What you will do>
Report all lines of the data below that hold the word "beside".

Records provided>
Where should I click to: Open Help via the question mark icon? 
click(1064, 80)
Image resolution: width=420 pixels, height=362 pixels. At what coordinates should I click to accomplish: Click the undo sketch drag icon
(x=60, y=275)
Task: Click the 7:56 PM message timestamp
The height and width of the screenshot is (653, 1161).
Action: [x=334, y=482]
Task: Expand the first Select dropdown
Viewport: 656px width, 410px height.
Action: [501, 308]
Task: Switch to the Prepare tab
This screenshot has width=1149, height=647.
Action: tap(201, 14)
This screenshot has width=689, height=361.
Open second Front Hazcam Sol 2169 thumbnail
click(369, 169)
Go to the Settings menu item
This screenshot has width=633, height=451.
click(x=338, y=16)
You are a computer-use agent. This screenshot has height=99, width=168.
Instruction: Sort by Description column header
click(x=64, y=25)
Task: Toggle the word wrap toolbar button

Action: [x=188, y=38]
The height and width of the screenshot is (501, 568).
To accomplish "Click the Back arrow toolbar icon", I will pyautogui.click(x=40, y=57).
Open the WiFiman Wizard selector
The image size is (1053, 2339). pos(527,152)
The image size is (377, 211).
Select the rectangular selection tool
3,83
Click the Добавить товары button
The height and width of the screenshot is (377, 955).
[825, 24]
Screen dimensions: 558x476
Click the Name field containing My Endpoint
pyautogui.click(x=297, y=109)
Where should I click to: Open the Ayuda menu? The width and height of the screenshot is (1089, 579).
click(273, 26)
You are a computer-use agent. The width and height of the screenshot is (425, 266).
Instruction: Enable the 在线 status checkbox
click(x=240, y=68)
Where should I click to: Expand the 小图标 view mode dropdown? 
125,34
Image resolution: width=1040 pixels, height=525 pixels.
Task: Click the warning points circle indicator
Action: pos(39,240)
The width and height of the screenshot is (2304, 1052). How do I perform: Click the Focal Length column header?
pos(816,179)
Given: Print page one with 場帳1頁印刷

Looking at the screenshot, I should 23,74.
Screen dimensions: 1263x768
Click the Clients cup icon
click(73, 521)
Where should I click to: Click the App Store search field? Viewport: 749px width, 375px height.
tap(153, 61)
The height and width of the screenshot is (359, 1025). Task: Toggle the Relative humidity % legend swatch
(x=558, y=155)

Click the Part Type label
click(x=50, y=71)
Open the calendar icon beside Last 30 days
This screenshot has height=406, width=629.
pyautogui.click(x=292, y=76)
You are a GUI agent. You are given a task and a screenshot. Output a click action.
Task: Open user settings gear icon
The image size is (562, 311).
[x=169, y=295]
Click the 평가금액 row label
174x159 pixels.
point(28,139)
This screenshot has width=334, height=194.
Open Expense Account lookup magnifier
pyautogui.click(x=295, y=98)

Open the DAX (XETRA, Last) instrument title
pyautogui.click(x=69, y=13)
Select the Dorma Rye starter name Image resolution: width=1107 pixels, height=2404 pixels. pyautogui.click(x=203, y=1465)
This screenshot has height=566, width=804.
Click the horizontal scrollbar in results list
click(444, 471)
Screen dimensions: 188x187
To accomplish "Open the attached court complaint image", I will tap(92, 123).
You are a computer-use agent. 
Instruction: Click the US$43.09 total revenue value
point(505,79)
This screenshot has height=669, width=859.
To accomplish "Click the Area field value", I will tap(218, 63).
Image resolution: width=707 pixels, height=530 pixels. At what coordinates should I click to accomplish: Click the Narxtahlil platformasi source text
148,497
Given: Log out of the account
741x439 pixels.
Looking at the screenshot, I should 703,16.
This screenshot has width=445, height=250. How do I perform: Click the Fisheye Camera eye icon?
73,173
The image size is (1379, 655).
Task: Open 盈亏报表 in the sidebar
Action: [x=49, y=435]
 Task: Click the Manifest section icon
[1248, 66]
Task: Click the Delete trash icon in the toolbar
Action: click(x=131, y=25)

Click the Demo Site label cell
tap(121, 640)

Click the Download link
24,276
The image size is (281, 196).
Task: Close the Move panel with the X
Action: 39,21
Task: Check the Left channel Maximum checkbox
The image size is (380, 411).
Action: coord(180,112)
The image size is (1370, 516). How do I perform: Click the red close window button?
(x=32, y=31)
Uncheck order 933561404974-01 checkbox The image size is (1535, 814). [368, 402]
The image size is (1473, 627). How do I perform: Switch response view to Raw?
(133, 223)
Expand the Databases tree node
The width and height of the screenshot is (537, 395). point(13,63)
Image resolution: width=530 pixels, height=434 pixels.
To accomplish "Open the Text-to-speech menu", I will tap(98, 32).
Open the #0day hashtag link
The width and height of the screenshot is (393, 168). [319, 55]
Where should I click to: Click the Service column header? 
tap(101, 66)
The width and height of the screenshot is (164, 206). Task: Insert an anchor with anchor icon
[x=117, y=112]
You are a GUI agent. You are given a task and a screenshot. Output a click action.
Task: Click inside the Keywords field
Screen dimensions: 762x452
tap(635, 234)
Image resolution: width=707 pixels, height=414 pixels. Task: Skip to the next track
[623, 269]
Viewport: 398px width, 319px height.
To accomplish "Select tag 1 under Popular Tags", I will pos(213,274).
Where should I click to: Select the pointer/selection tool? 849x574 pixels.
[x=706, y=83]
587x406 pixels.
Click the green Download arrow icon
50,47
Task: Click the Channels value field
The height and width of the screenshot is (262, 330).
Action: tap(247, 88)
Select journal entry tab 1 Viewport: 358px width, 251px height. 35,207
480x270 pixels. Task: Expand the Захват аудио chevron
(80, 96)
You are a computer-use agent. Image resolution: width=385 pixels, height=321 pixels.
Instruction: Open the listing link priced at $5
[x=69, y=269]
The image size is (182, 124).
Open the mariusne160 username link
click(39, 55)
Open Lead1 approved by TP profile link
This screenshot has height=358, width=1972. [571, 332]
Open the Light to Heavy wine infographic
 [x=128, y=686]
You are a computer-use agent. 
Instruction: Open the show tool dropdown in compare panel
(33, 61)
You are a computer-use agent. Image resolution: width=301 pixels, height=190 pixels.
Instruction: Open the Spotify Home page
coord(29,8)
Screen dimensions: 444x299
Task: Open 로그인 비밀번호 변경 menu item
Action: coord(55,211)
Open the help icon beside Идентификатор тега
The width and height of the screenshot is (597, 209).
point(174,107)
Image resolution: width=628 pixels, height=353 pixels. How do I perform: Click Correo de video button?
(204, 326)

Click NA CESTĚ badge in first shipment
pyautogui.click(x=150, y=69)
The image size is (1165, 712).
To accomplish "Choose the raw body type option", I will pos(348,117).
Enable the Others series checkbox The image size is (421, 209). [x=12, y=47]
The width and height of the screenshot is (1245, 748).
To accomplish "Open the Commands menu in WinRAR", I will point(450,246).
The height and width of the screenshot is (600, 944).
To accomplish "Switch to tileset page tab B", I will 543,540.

Finished task>
Open the calendar icon beside Last 30 days
Open the help icon beside Идентификатор тега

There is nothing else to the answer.